Text section:
>> Begin

Code review request 8026119 Regression test DHEKeySizing.java failing intermittently
Weijun Wang
weijun.wang at oracle.com
Mon Oct 14 03:45:19 UTC 2013
On 10/14/13 11:19 AM, Xuelei Fan wrote:
> CC security-dev.
>
> On 10/14/2013 11:04 AM, Xuelei Fan wrote:
>> Normally, there are only leading zero of DH keys.
> Oops, typo here:
> ... there are only one leading zero of DH keys.
>
> Xuelei
>
>> By the fix, I suppose
>> it should rally happen for 3 bytes leading zeros. The worst cases,
>> dh_p, dh_g and dh_Ys each has 3 leading zeros (9 bytes in total) in a
>> handshaking message.
I guess they are independent? So the probably of all 3 having 3 leading
zeroes is still (256^3)^3.
>>
>> It's both OK to me to use 2 (6 in totla) and 3 (9 in total) leading zeros.
>>
Any is OK, since the expected differences are big enough. Your code
change is fine.
Thanks
Max
>> Xuelei
>>
>> On 10/14/2013 10:57 AM, Weijun Wang wrote:
>>> Isn't 9 too big here? If I understand correctly, the probability of the
>>> bias being up to 9 is (1/256)^9. If this happens, you should really
>>> suspect the quality of your RNG.

>> End

Task statement:
Answer these questions about the code review email:
(a) Which regression test does the subject line say is failing intermittently?
(b) Which three values does Xuelei Fan name as the worst case, each with 3 leading zeros?
(c) What probability does Weijun Wang give for the bias being up to 9?

Given material:
>> Begin

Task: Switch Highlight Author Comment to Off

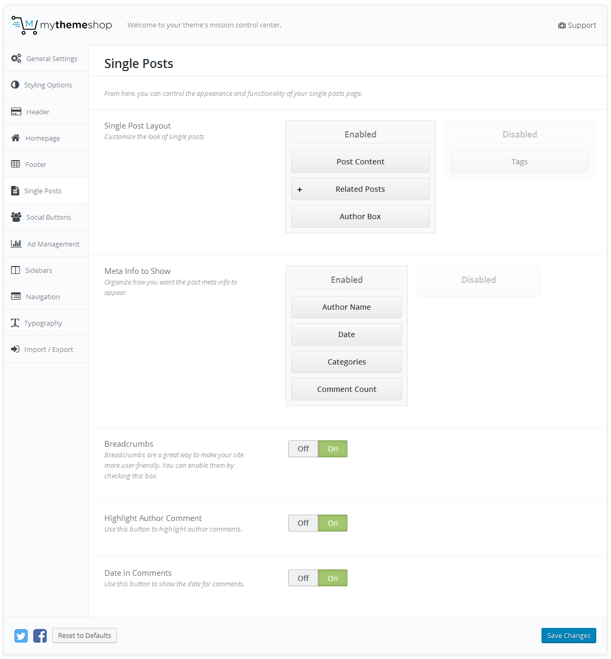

>> End

Task solution:
(a) DHEKeySizing.java
(b) dh_p, dh_g and dh_Ys
(c) (1/256)^9